Help your student think carefully about all of the questions that he may need to ask. He should try to avoid asking questions that are answered in his original dismissal letter. Remember that he is trying to show the college that he has done his homework. Part of that preparation is knowing what questions to ask.
First steps to re-entry
The first step in preparing to reapply will be to gather together all necessary and helpful materials and documentation. Although the school will have a copy of your student’s transcript, it might be helpful to have it to refresh his mind about specific classes/grades.
Your student should gather any additional documentation that might be helpful — verification of employment, transcripts from classes taken elsewhere during the dismissal period, any relevant medical information or doctor’s letters, letters of reference, documentation of finances if relevant, death notices or other documentation if family issues were a factor.
The more information that your student has to support his application the stronger his case will be. Taking time and care to be specific and to do this homework will demonstrate your student’s commitment to returning and succeeding.
Let your student take ownership
Although you may need to give some guidance, it is important that your student do the work to prepare to return to school.

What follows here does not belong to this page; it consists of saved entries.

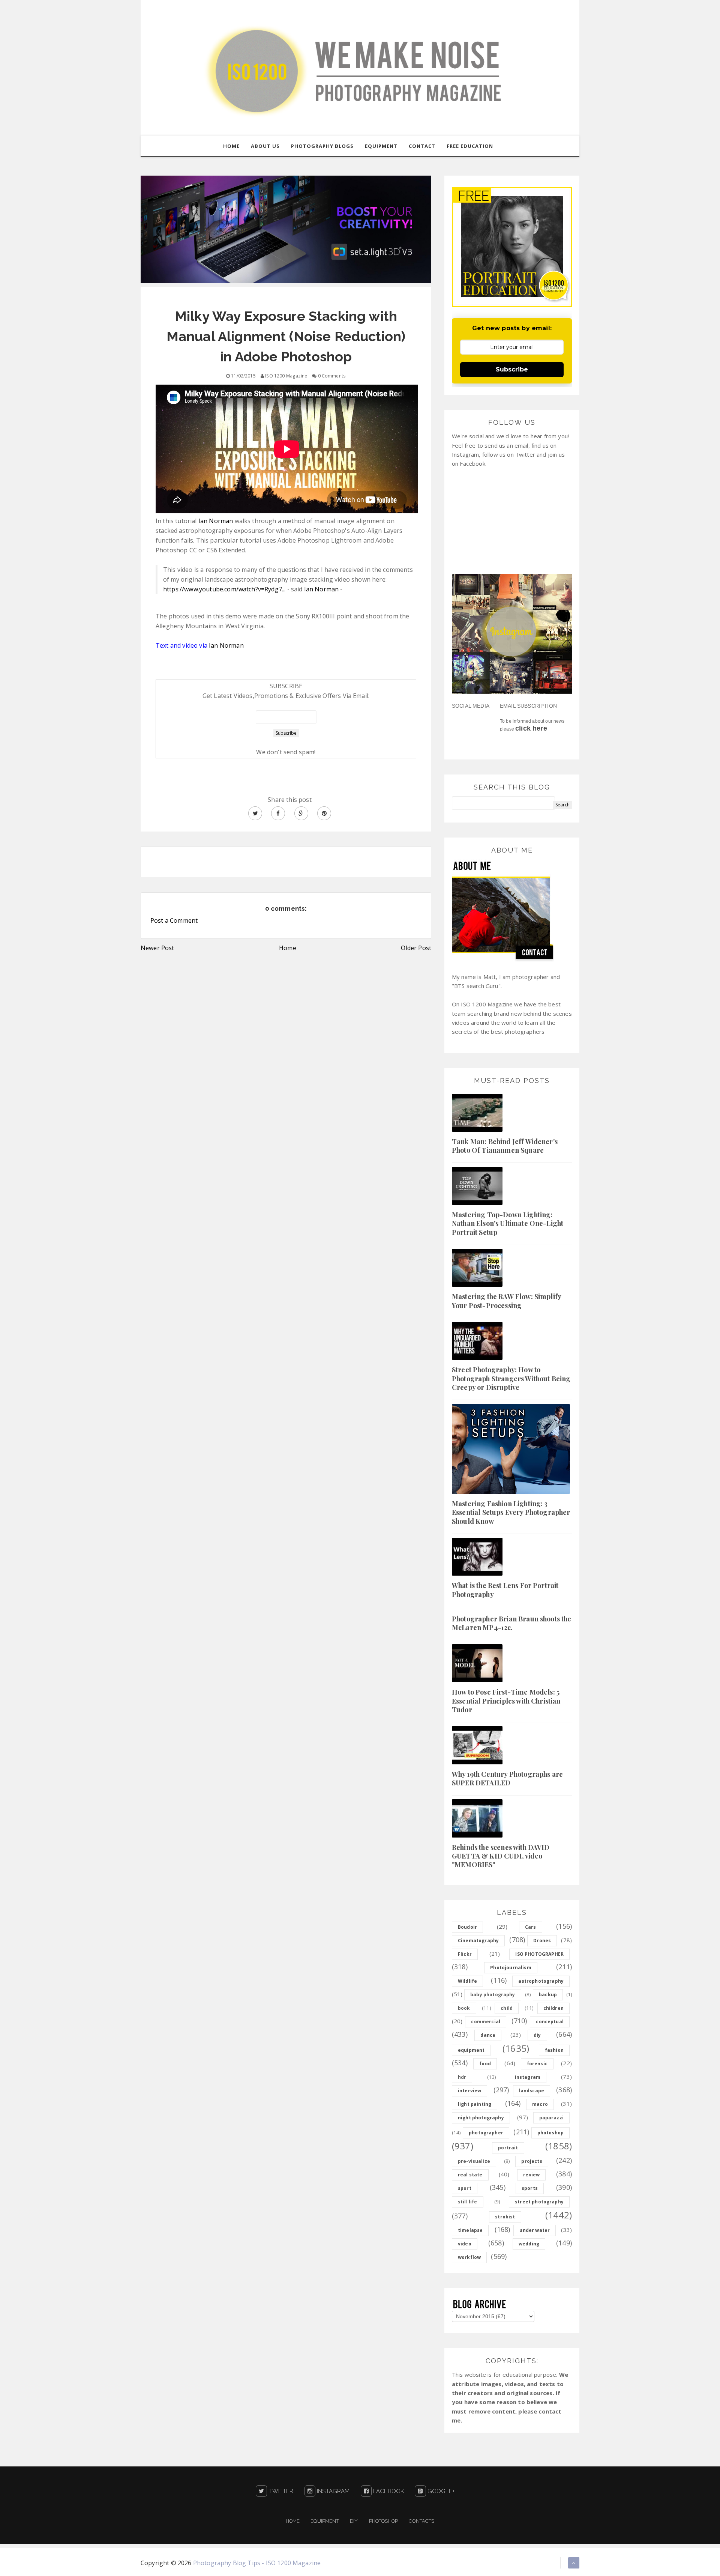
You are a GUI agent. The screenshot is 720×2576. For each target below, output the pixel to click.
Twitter (280, 2491)
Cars (530, 1927)
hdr (462, 2077)
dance (487, 2035)
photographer (486, 2132)
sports (530, 2188)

All calls to the school, all e-mails, all visits to college offices, all application or appeal materials should be completed by your student. The college is looking for responsibility on your student’s part. He should advocate for himself and make his own case. If you step in, you may actually hurt your student’s chances of being readmitted.

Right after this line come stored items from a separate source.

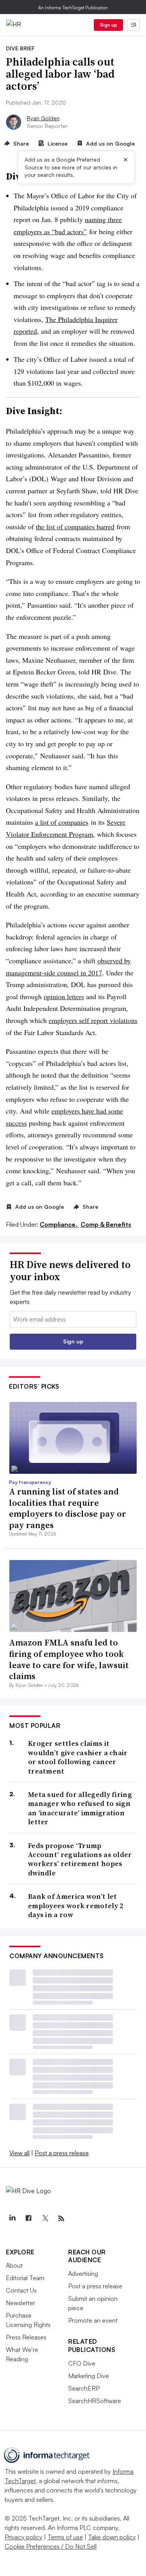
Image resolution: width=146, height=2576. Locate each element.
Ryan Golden (43, 118)
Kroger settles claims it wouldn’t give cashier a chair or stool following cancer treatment (78, 1757)
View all (19, 2153)
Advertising (83, 2273)
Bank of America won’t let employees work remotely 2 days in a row (75, 1905)
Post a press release (62, 2153)
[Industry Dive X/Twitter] (45, 2218)
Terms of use (65, 2537)
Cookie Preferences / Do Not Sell (51, 2546)
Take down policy (112, 2537)
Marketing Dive (88, 2376)
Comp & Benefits (106, 1224)
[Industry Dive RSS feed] (61, 2218)
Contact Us (21, 2290)
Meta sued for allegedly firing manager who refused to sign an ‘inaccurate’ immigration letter (80, 1808)
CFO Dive (81, 2363)
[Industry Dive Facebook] (28, 2218)
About (14, 2265)
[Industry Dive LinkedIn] (12, 2218)
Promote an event (93, 2320)
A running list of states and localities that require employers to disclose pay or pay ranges (67, 1508)
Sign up (108, 25)
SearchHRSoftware (94, 2401)
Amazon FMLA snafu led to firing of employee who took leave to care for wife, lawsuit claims (69, 1659)
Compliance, (59, 1224)
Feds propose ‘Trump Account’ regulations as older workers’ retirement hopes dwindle (80, 1859)
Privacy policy (23, 2537)
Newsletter (20, 2303)
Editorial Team (25, 2278)
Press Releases (26, 2337)
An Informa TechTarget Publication (73, 8)
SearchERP (84, 2388)
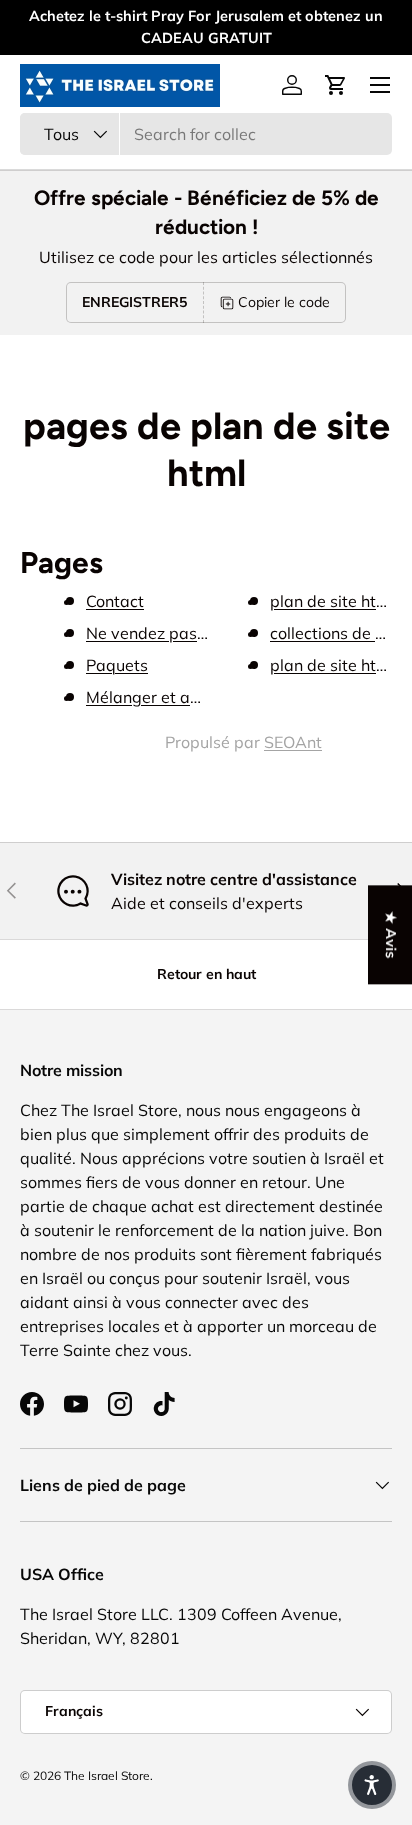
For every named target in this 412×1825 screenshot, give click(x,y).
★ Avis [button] (391, 934)
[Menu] (380, 85)
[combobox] (206, 134)
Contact (115, 601)
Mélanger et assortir (161, 697)
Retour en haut (206, 974)
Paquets (117, 665)
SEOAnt (293, 742)
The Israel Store (107, 1775)
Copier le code (284, 302)
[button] (336, 85)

The college may have a specific form that will need to be completed in order to apply for readmission. As part of that form, or in addition to it, your student may have an opportunity to submit a letter describing his understanding of his difficulties, explaining how he spent his time away, and explaining what he hopes to do differently upon his return.
It is essential that your student take time and care with all portions of the readmission application. He wants to demonstrate seriousness and maturity. Here are a few elements and characteristics of a good readmission packet.
- Be completely honest in all materials. Do not exaggerate, do not fabricate, do not omit anything relevant. Explain the factors that caused the original problems as well as his understanding of them.
- The college does not owe your student readmission. Be careful that the letter does not sound angry or that your student does not appear to feel entitled.
- Own responsibility for the situation. Do not blame anyone else — the college, parents, teachers, a boss, a girlfriend or boyfriend.
- Have a plan. This is important. Demonstrate an understanding of what it will take to succeed. Demonstrate that the time away has allowed for understanding, goal setting, and an action plan to reach those goals.
Once your student has been readmitted, his work actually begins. It is important that he understand that he may return on probationary status, may be required to sign a readmissions contract, may be required to meet with a counselor or advisor, may be required to attend success workshops. It is important that he do all that is asked or required of him.
Encourage your student to reach out to all available support. Encourage him to think carefully about potential ”what if” scenarios. He may have action plans, but ”what if” something goes wrong? How will he respond? Encourage your student to work closely with his Advisor to have a realistic sense of what he needs to do to complete his degree. The more that your student feels in control of his path, the more successful he is likely to be.
Many students who return to school after academic dismissal can be entirely successful. This marks a turning point for your student. This may not be the path that you or your student originally imagined, but it can be a successful path that will eventually lead your student to graduation.